Yuan Shuo merasa seperti sedang memainkan kecapi untuk seekor sapi, jadi dia tidak mengatakan apa-apa lagi. Dia terkekeh dan berkata, “Jangan bicarakan ini. Ying Hongyue, si bocah nakal itu, mungkin benar-benar cemas kali ini. Si merak hijau dan yang lainnya telah terbunuh. Aku tidak tahu apa yang dia pikirkan sekarang.”

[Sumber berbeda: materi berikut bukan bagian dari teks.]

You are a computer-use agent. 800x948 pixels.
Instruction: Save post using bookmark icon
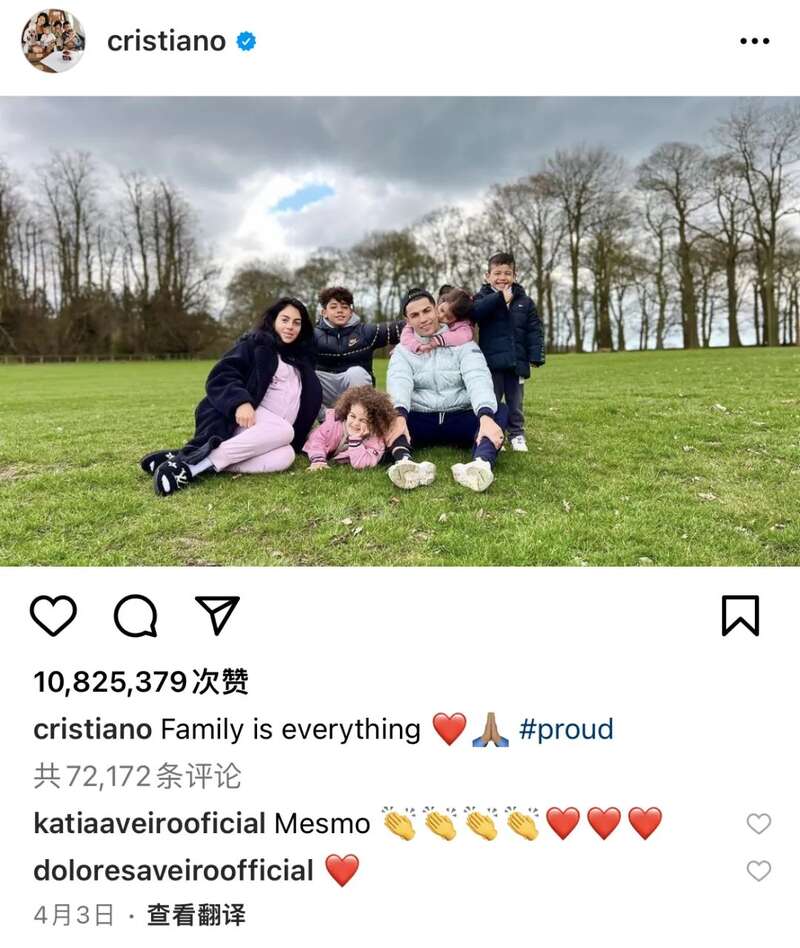740,615
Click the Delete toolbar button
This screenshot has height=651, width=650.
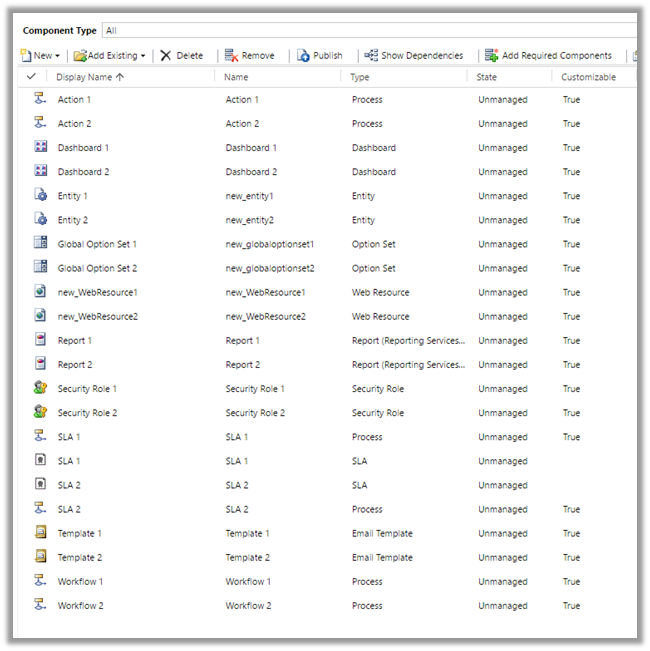click(182, 56)
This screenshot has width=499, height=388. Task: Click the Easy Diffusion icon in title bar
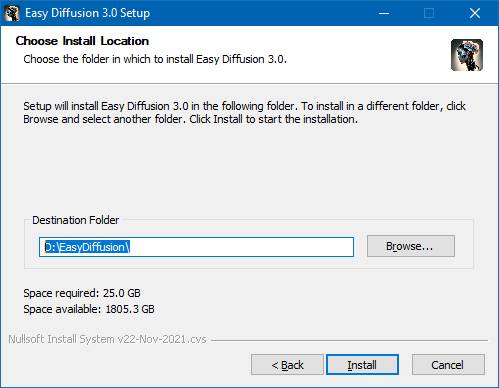(12, 13)
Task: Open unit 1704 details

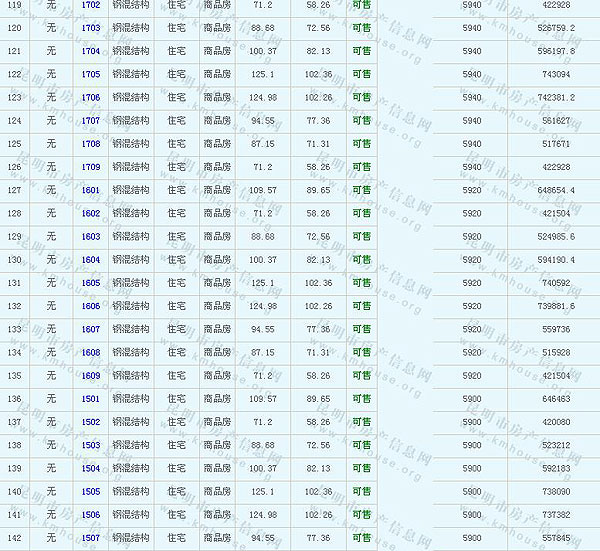Action: (x=91, y=51)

Wu Hongjun tidak terlalu peduli dan berkata dengan santai, “Dengan kepribadiannya, menurutmu apakah dia akan peduli? Masa itu sudah lama berlalu, tapi… Balas dendam sudah pasti. Keinginan Ying Hongyue untuk membalas dendam masih sangat kuat.”
“Itu benar!”
Yuan Shuo tertawa sambil makan. Tiba-tiba, dia berkata, “Aku ingin bermain dengan Tian Jian… Aku tidak tahu seberapa kuat orang ini sekarang. Keberadaan pedang cahaya tidak diketahui, tetapi Tian Jian memiliki nama. Bagaimana kalau… aku memberinya pelajaran?”
“…”
Wu Hongjun terlalu malas untuk memperhatikan. Bisakah kau melawan Pedang Surgawi?
Dia membunuh Xuguang dengan satu tebasan pedang beberapa tahun yang lalu. Itu sangat menakutkan. Lebih baik kau kabur dari Janda Hitam dulu!
Yuan Shuo tidak melanjutkan pembicaraan dan hanya makan dengan tenang.
Dia masih sedikit depresi.
Sepertinya efek jeranya tidak sebagus dulu. Jika ini terjadi 20 tahun yang lalu, orang-orang ini tidak akan berani mengambil inisiatif untuk mencari masalah dengan saya bahkan jika Anda memberi mereka tiga nyali.
Sayang sekali penguatan kelima organ dalamnya belum selesai. Penggabungan kekuatan keempat masih sedikit kurang. Yuan Shuo mengumpat dalam hati. Tunggu saja dan lihat!
Tentu saja, dia tidak akan kembali ke Silver Moon saat ini.
Dia tidak akan kembali sampai kelima Kekuatan itu menyatu!
Li Hao tampaknya juga baik-baik saja. Dia bertanya-tanya apakah dia telah membuat kemajuan kali ini.
‘Dia pernah mampu membunuh ahli Yang tingkat tiga puncak sebelumnya, tapi kali ini… Seharusnya dia tidak berkembang secepat ini sampai bisa membunuh Xu Guang, kan?’
Pasti ada alasan mengapa sekte pedang bercahaya itu mencari masalah dengannya. Mengancam Hou Xiaochen akan menjadi lelucon. Kemungkinan besar itu ada hubungannya dengan keluarga Xu.
Keluarga Xu tampaknya telah kehilangan Xu Feng, seorang tokoh dalam daftar peringkat master tingkat dewa omong kosong, di tengah-tengah Tahap Cahaya yang Meningkat… Li Hao tidak mungkin melakukan itu, kan?
Banyak sekali pikiran yang melintas di benaknya. Dia tidak percaya, tapi… Dia merasakan adanya urgensi!
Ini tidak akan berhasil!
Ungkapan “murid melampaui gurunya” itu hanyalah kebohongan yang ia buat-buat untuk Li Hao. Li Hao seharusnya lebih lemah darinya seumur hidup, atau itu akan terlalu memalukan.